= WHAT TO DO =
For each line below that holds the string "slider", add one to a tally; report that tally alone.

= RECORDS PROVIDED =
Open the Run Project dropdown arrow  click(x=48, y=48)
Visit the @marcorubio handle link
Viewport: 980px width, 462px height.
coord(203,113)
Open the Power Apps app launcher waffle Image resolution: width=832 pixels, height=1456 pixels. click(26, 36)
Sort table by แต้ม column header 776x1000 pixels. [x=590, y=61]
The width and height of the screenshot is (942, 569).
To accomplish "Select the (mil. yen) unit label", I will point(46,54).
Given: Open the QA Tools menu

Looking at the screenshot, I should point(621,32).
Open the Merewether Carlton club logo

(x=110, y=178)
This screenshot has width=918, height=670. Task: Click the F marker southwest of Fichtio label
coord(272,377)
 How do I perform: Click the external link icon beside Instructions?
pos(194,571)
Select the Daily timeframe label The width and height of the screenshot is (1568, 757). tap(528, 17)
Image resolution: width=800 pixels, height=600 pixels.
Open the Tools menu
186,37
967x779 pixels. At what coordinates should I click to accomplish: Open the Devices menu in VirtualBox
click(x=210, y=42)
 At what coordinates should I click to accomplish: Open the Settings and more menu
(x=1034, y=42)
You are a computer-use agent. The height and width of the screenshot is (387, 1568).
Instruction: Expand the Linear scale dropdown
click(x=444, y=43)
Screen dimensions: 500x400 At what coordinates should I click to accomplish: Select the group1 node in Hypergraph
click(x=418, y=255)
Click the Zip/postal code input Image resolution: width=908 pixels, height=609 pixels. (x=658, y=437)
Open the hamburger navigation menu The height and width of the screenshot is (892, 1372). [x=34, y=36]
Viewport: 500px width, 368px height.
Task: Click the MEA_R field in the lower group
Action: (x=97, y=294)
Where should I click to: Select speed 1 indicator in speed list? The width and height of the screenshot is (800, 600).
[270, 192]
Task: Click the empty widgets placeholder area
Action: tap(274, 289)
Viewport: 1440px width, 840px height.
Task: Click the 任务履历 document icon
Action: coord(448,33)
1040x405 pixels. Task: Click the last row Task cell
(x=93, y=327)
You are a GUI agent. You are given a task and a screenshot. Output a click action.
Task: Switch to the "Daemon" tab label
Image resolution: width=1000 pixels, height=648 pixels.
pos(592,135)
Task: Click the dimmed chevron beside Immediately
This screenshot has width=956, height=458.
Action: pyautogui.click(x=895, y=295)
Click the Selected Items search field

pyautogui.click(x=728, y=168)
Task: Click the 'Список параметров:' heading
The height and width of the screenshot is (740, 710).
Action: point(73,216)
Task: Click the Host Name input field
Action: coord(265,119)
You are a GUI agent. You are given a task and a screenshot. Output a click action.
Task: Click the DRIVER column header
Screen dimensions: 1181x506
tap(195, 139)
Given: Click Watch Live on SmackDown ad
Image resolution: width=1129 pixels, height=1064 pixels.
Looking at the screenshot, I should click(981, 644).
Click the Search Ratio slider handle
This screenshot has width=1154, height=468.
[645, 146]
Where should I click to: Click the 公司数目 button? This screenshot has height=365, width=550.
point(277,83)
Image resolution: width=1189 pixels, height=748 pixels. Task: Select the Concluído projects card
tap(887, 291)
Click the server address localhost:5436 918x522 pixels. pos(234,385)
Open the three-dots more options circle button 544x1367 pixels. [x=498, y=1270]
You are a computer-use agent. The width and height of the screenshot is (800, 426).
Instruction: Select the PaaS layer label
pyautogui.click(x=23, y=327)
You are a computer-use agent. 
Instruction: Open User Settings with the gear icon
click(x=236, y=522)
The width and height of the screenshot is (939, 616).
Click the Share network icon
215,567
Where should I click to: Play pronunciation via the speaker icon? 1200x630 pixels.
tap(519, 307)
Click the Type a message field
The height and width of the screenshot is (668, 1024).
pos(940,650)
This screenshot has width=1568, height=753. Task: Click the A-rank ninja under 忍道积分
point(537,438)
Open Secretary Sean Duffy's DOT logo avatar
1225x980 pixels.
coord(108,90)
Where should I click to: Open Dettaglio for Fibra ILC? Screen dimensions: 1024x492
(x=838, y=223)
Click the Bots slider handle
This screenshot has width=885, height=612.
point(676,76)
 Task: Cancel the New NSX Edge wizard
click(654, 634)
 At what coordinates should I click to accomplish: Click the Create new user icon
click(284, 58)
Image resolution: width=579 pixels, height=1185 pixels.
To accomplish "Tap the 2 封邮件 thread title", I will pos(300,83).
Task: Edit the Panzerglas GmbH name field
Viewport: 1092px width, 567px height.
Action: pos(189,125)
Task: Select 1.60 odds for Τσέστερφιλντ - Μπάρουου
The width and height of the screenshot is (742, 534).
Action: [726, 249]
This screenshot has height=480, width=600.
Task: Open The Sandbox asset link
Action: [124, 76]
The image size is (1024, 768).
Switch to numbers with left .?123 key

= FINISHED EXERCISE =
2